As I said, I normally avoid arguments about this sort of thing. Religious debate online is five per cent evangelism and ninety five per cent trying to prove the other person wrong. I’m happy to let people have different beliefs to mine, because even if I don’t agree with them I am not going to be able to convince them with a bit of elementary logic and Wikipedia pasting – and even if I could, it’s a hollow victory, because all you’ve done is made someone else look stupid. Remember this, folks. I learned it the hard way so that you don’t have to.

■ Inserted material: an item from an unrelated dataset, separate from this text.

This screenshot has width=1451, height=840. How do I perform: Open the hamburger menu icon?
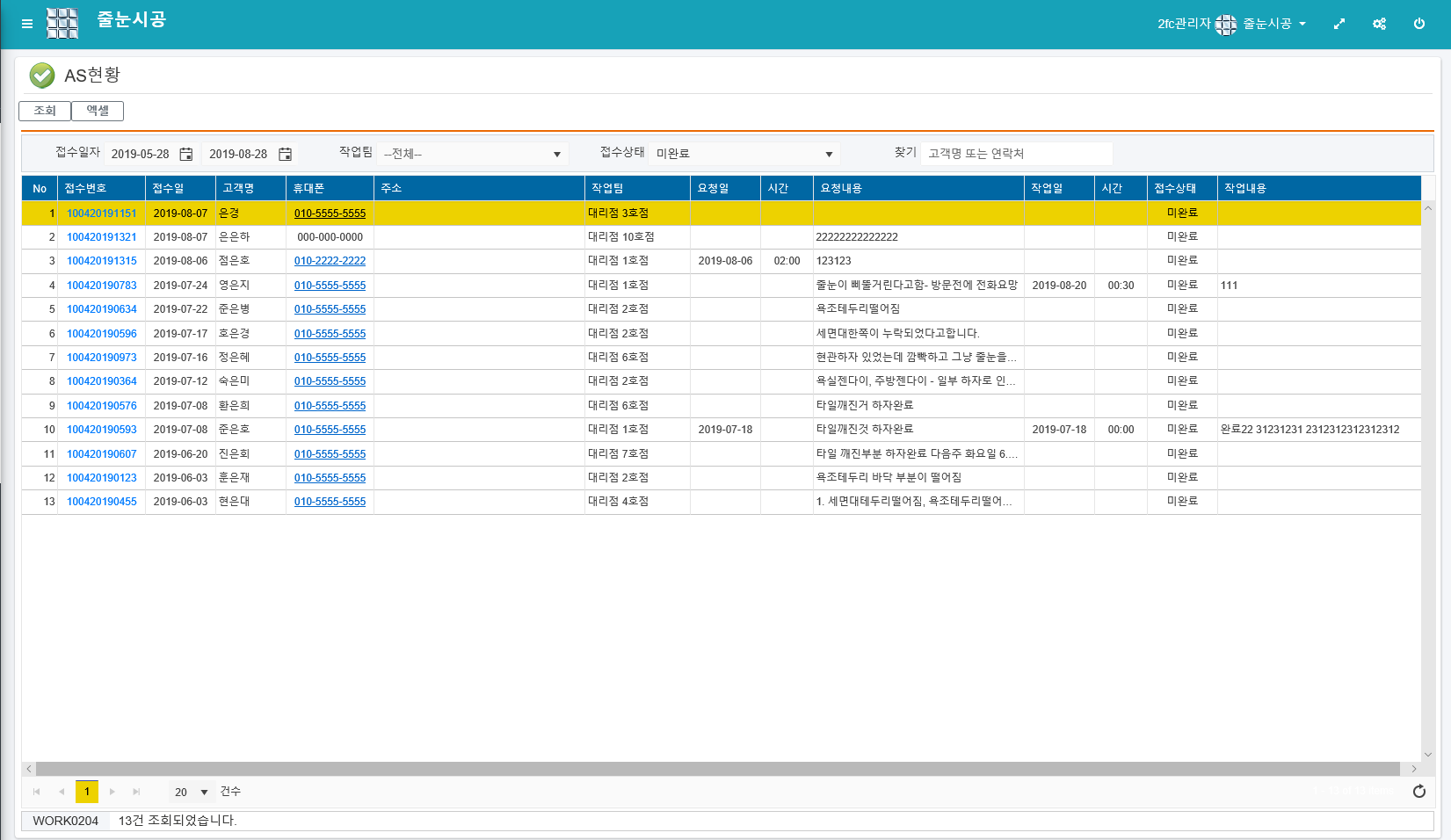click(x=27, y=24)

But on this occasion I waded in, albeit in a very low-key fashion, because this is wrong. Its very inception was wrong, and at some point I will feed this back to the image’s presumed creator, when my blood pressure drops a little. In the meantime I’ve made a few salient points that have largely been ignored, which is what I expected, but at least I got to vent my spleen. “Where’s the harm?” was challenged. “What if someone read this when they were considering suicide, and it stopped them?”. Which is a good point well made, but for every aborted grab for the painkillers, I’ll show you three people who prayed that their sick relative would get well only to have them die three days later, or – worse – four people who left their spouses and went to an internet romance hookup with a guy who then raped them, all because they believed the angels were watching over them.”
“Are you saying people are stupid, or unable to think for themselves?”

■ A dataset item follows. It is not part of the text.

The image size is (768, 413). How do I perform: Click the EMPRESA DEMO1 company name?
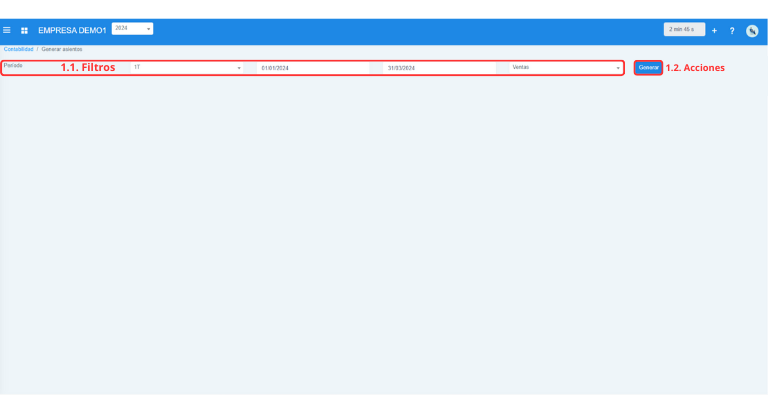72,30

“No, I’m saying that people are easily duped. It’s very easy to get swayed by this stuff. I don’t think people are stupid, but I do think they’re naive and easily influenced and inclined to believe whatever they read on .he internet. It’s the same reason I’ll rip into the tabloids whenever I get the chance, because I see plenty of evidence there that people can’t think for themselves – or at least they can’t see what’s obvious to me and many other people I know. This doesn’t usually matter, except when it breeds fear, contempt and hatred (all of which sell newspapers). And in this case it reaches out to people who may genuinely be in trouble and need help – and they’re not going to get it from a repeated meme. So I’m not saying people are stupid, but I’m saying they’re misguided and sometimes led into things that in a proper frame of mind they might be more inclined to ignore. I think the sensible among us have a duty to do something about that.”
There’s a bitter irony in the fact that even by posting it here, I’m contributing to its exposure. But I’d like to hope that no one who actually reads this is going to post it on to their friends. Or if you were about to, I’d urge you to think again. If I can make just one person see how stupid this is, that has to count for something.
The sad thing is that the website from whence this came, whilst inundated with glurge, nonetheless contains a few nuggets of wisdom, choice quotes and worthy offerings. This isn’t one of them.